Dataset entries
________________________________________

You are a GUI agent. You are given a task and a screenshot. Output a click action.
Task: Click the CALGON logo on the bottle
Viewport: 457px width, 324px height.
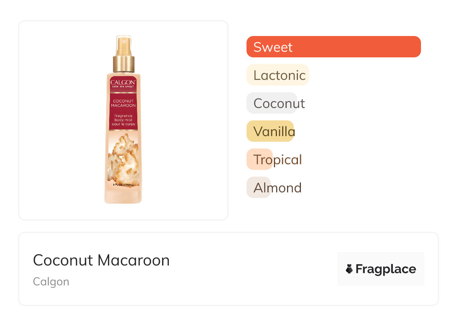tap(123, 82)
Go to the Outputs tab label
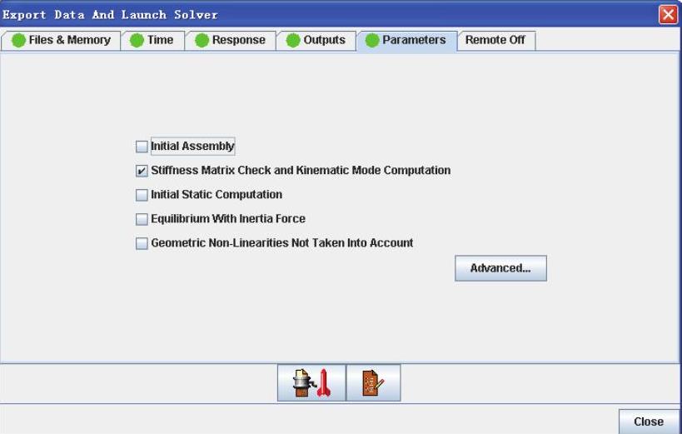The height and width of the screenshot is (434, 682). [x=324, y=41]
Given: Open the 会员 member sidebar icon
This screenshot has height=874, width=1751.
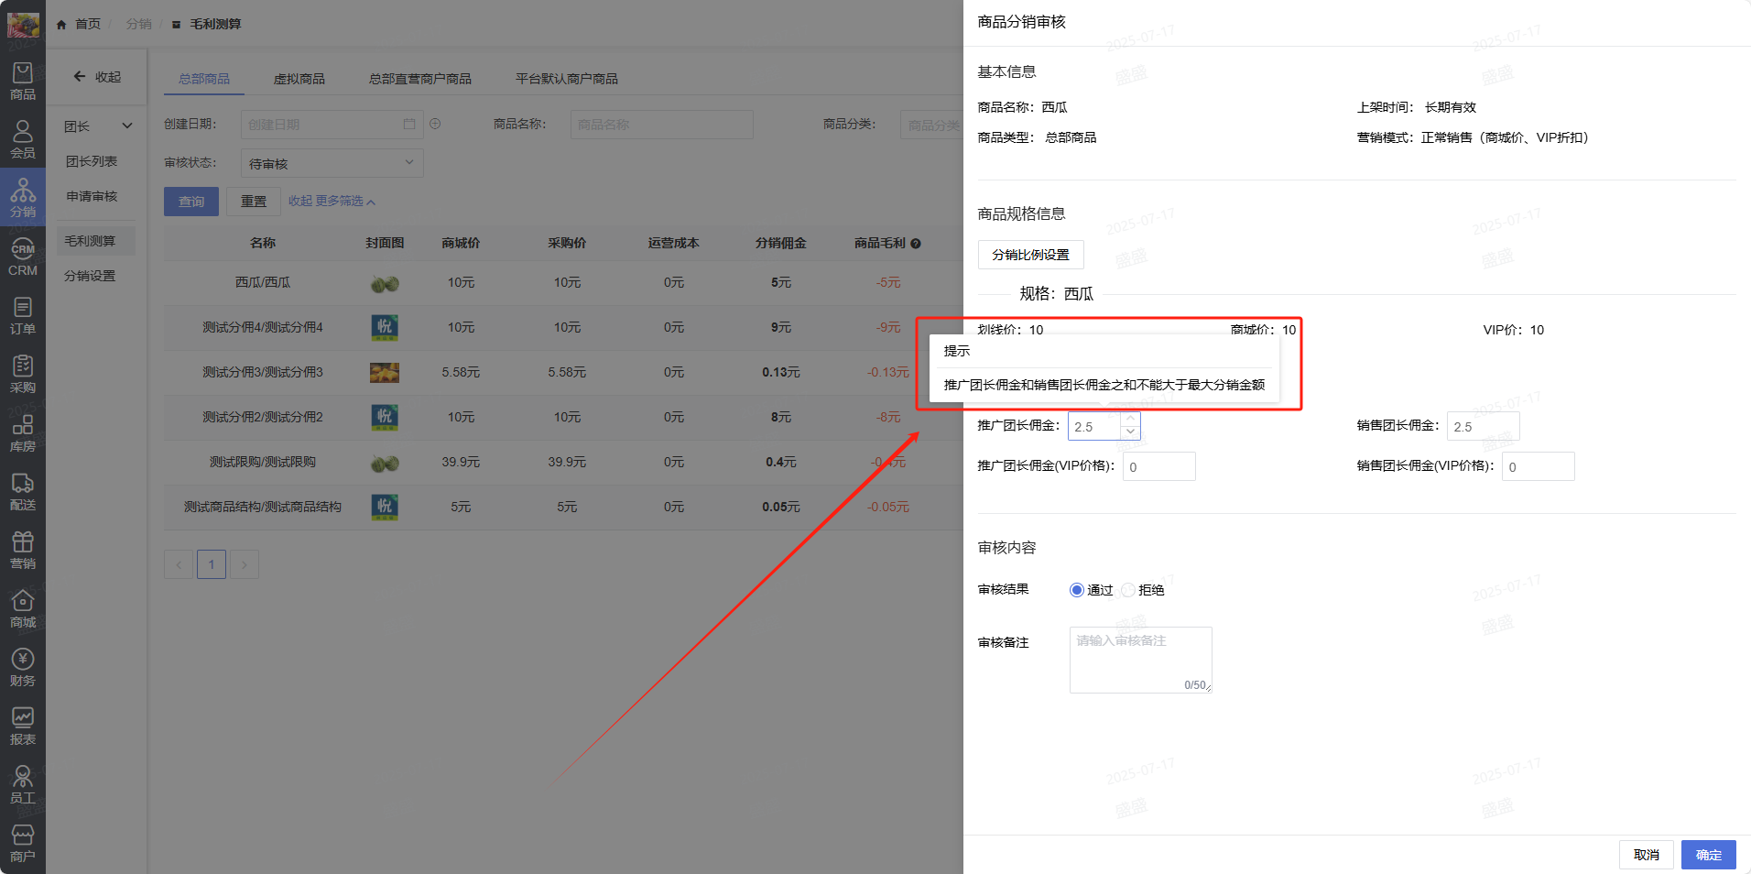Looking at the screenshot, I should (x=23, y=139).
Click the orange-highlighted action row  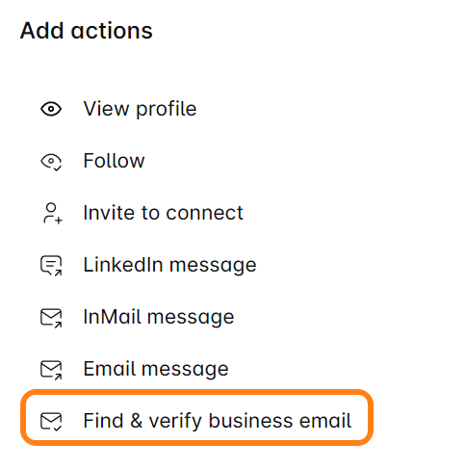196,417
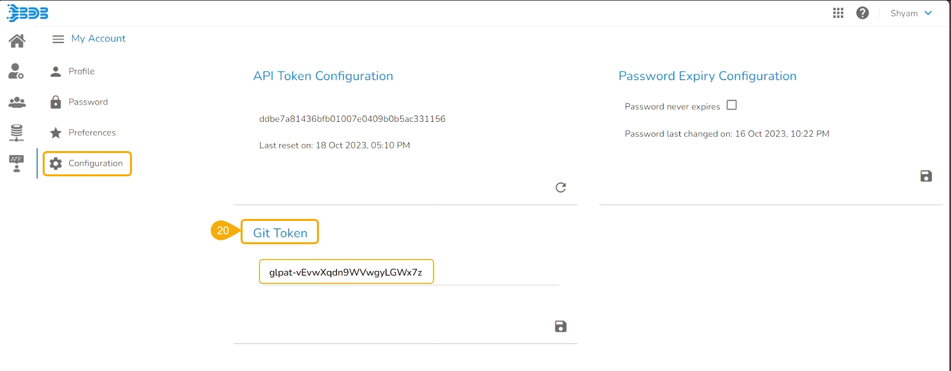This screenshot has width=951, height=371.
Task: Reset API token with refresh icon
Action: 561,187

________________________________________

- **The task**
Up to and including the line that contains "Given: Open the 会员 member sidebar icon", print the records above exactly from their first line, without any pictures.

- **Exercise response**
You are a GUI agent. You are given a task and a screenshot. Output a click action.
Task: Click the CALGON logo on the bottle
Viewport: 457px width, 324px height.
tap(123, 82)
Go to the Outputs tab label
The height and width of the screenshot is (434, 682). [x=324, y=41]
Given: Open the 会员 member sidebar icon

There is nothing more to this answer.